- Alliteration: A way of connecting words by repeating the same sound or sounds at the beginning of two or more words.
- Assonance: Repetition of vowel sounds.
- Diction: Choice of words used by an author to make his/her ideas clear, concise.
- Extended Metaphor: A metaphor which runs for several lines or through an entire poem.
- Iamb: A foot of poetry which has one unaccented syllable followed by one accented syllable.
- Internal Rhyme: When a rhyme or words is found within a poem.
- Metaphor: A statement of comparison which connects objects or ideas by saying that one thing is another.
- Onomatopoeia: When a word echoes or mirrors the sound it makes. Ex: “buzz”, “roar”
- Personification: Giving human qualities to non-human things.

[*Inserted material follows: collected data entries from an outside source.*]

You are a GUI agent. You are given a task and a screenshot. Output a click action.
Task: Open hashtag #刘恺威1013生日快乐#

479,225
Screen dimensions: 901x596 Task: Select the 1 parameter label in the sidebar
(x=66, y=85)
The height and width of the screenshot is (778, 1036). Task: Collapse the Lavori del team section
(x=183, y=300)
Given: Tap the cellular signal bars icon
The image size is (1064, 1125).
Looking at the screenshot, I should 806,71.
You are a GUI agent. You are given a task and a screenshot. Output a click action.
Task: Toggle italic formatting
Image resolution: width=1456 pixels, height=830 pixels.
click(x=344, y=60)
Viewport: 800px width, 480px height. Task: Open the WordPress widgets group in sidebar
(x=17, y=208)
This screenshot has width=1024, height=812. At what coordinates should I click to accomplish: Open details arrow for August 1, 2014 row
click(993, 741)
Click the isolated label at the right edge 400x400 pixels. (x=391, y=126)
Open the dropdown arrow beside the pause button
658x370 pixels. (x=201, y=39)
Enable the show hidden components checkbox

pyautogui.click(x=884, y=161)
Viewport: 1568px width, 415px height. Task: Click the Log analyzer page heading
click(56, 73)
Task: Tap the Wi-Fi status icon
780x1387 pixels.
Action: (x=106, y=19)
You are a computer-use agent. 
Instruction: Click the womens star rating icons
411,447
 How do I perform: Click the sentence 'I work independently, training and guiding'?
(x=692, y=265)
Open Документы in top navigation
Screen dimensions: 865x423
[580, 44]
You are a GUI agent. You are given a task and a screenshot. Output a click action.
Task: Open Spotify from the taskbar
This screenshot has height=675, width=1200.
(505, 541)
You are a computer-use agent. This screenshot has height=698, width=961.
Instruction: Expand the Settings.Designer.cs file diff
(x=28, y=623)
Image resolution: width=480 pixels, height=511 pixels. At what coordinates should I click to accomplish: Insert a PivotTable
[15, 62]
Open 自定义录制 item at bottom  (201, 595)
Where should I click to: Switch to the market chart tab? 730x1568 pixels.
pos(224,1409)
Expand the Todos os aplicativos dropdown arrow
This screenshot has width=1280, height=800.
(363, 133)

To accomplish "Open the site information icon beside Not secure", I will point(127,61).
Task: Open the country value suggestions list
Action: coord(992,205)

- Refrain: A line or part of a line that comes back in the same or very similar form several times in a poem
- Rhyme: Poets use this to make the endings of two or more lines of poetry sound alike.
- Rhyme Scheme: An established pattern of rhyme in a poem. Ex: a b b a c c
- Rhythm: The choice of words that the poet uses.
- Simile: A statement of comparison, using the words “like” or “as” to connect objects or ideas to the thing being compared.
- Sonnet: A traditional poem of fourteen lines that follow an intricate rhyme scheme.
- Structure: The arrangement of words and lines to create a sequential pattern of images and/or symbols that achieve a particular effect.
- Symbol: When an object, animal, person, or idea represents something other than itself.
- Theme: The main idea of a poem, short story, or novel.
- Tone: The feeling or mood that the poem gives.
- Trochee: One accented syllable followed by one unaccented.